[Teks yang Ditampilkan]
Sejarah

Sejarah Bahasa (113): Bahasa Kadayan di Borneo Utara;Dialek-Dialek Bahasa Melayu dan Dialek Bahasa Kadayan di Brunai


*Untuk melihat semua artikel Sejarah Bahasa dalam blog ini Klik Disini

Suku
Kedayan/Kadayan salah satu suku bangsa asli Brunei. Suku Kedayan sering juga
disebut Melayu Kedayan karena secara linguistik termasuk dalam rumpun bahasa
Melayu Lokal. Dalam pengertian lain Kedayan juga termaksuk Orang Pedalaman atau
Orang Darat. Nama lama kepada suku Dusun di Brunei juga di sebut Kedayan atau
Sang Kedayan. Sang Kedayan untuk membedakan ‘Orang Laut’ (pesisir). Kedayan
Islam/Kedayan Melayu ini berkerabat dengan Kan(d)ayan Dayak dari Kalimantan
Barat. 

Link   https://www.youtube.com/@akhirmatuaharahap4982


Bahasa
Kedayan adalah dialek Bahasa Melayu Brunei yang dituturkan oleh suku Kedayan
yang berasal dari sungai Kedayan di Brunei dan juga di dituturkan di Miri
(Sarawak), Sipitang, (Sabah) dan Wilayah Persekutuan Labuan, Malaysia Timur.
Suku Kedayan berbeda dengan suku Melayu Brunei. Tujuh suku asli Brunei yaitu
Melayu-Brunei, Kedayan, Tutong, Belait, Dusun, Bisaya, Murut (Lun Bawang) dan
sedikit Iban (namun tidak termasuk suku asi Brunei). Sama dengan Bahasa Melayu
Brunei standar mempunyai pertukaran bunyi vokal daripada Bahasa Melayu Baku.
Antara lain ialah bunyi /e/ akan berganti menjadi bunyi /a/. Perbedaannya
dengan bahasa Melayu Brunei standar, pada bahasa Kedayan kehilangan huruf “R”.
(Wikipedia)

Lantas bagaimana sejarah bahasa Kadayan Brunai
di Borneo Utara? Seperti disebut di atas, bahasa Kadayan dituturkan orang Kadayan
di Brunai, wilayah Borneo Utara. Dialek-dialek bahasa Melayu dan dialek bahasa
Kadayan di Brunai. Lalu bagaimana sejarah bahasa Kadayan Brunai di Borneo Utara?
Seperti kata ahli sejarah tempo doeloe, semuanya ada permulaan. Untuk menambah
pengetahuan dan meningkatkan wawasan sejarah nasional, mari kita telusuri
sumber-sumber tempo doeloe.

Materi untuk menemukan hal yang dideskripsikan
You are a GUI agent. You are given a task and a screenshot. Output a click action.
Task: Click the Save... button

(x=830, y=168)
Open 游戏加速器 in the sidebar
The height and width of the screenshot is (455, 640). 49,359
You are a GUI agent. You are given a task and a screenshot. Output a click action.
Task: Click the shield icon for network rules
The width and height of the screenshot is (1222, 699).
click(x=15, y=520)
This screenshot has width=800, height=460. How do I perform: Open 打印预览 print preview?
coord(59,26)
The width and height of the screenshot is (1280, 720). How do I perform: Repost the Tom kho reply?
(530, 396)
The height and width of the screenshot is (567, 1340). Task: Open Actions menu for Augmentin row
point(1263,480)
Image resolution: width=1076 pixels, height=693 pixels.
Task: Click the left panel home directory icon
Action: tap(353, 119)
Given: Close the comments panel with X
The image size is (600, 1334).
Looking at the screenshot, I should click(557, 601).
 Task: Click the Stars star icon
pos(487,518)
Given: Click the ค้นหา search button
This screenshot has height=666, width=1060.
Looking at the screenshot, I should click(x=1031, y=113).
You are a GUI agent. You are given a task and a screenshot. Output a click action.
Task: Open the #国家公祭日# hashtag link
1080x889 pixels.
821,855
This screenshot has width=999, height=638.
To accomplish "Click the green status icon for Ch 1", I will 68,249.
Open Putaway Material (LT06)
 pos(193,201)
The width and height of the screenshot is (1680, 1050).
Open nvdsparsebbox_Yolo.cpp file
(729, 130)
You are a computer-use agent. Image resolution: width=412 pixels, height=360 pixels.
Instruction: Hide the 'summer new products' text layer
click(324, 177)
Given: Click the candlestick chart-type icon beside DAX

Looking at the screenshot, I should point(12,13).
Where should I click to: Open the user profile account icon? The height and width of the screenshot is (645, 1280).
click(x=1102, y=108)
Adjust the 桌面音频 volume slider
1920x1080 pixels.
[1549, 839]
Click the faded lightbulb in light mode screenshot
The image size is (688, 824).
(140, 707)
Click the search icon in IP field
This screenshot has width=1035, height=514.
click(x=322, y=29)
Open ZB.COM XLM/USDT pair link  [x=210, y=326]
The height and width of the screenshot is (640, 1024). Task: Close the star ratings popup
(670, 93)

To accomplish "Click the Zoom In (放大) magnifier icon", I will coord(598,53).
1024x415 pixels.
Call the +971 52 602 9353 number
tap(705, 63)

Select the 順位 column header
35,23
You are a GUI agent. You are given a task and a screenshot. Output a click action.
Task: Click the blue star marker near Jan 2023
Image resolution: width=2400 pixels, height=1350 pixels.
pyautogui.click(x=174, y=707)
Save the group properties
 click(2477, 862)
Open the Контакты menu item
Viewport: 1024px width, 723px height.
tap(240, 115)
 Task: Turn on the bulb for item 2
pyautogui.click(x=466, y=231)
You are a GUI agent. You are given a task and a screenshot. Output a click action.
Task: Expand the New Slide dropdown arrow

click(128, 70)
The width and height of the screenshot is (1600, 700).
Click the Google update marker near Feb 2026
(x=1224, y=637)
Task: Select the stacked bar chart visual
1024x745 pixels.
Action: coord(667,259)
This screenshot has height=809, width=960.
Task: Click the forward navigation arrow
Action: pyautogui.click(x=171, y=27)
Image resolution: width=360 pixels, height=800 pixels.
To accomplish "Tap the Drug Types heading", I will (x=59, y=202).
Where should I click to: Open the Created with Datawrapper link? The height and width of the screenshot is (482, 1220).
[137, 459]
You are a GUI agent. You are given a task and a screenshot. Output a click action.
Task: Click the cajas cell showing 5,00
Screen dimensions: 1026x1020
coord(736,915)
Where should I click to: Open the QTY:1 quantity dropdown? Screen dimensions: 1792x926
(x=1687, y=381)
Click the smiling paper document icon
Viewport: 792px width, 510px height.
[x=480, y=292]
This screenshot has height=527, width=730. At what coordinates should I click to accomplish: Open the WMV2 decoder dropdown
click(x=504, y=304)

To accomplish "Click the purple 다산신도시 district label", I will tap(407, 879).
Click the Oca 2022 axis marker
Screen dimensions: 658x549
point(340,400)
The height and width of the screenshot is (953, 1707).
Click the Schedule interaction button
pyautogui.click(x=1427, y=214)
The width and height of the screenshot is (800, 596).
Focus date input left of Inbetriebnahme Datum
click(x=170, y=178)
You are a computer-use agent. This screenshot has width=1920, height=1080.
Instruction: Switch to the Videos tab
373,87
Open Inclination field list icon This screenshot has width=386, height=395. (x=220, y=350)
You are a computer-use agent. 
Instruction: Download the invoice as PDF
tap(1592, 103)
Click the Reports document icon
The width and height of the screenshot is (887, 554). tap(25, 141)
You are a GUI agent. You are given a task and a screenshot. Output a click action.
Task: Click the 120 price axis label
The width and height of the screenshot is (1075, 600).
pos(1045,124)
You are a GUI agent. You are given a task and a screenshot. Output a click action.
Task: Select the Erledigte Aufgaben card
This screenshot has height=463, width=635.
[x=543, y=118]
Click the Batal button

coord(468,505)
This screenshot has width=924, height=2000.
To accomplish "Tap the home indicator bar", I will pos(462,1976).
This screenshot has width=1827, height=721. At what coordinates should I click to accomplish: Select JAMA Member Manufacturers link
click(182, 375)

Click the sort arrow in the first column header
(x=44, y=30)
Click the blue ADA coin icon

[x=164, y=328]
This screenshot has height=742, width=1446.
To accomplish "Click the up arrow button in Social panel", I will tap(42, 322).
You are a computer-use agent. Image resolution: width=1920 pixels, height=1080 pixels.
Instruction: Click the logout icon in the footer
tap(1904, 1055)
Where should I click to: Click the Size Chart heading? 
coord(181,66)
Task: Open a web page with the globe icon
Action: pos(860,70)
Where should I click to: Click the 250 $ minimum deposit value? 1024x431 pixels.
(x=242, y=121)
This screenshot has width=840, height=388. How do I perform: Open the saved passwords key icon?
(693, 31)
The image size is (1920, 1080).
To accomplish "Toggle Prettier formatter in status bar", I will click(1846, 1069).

[Tugas Anda]
Tulis ulang bagian teks tentang bahasa Kadayan, mulai dari "(Wikipedia)" dan berakhir pada "sumber-sumber tempo doeloe.", lalu ganti "ahli sejarah" dengan "sejarawan".

[Jawaban Lengkap]
(Wikipedia)

Lantas bagaimana sejarah bahasa Kadayan Brunai
di Borneo Utara? Seperti disebut di atas, bahasa Kadayan dituturkan orang Kadayan
di Brunai, wilayah Borneo Utara. Dialek-dialek bahasa Melayu dan dialek bahasa
Kadayan di Brunai. Lalu bagaimana sejarah bahasa Kadayan Brunai di Borneo Utara?
Seperti kata sejarawan tempo doeloe, semuanya ada permulaan. Untuk menambah
pengetahuan dan meningkatkan wawasan sejarah nasional, mari kita telusuri
sumber-sumber tempo doeloe.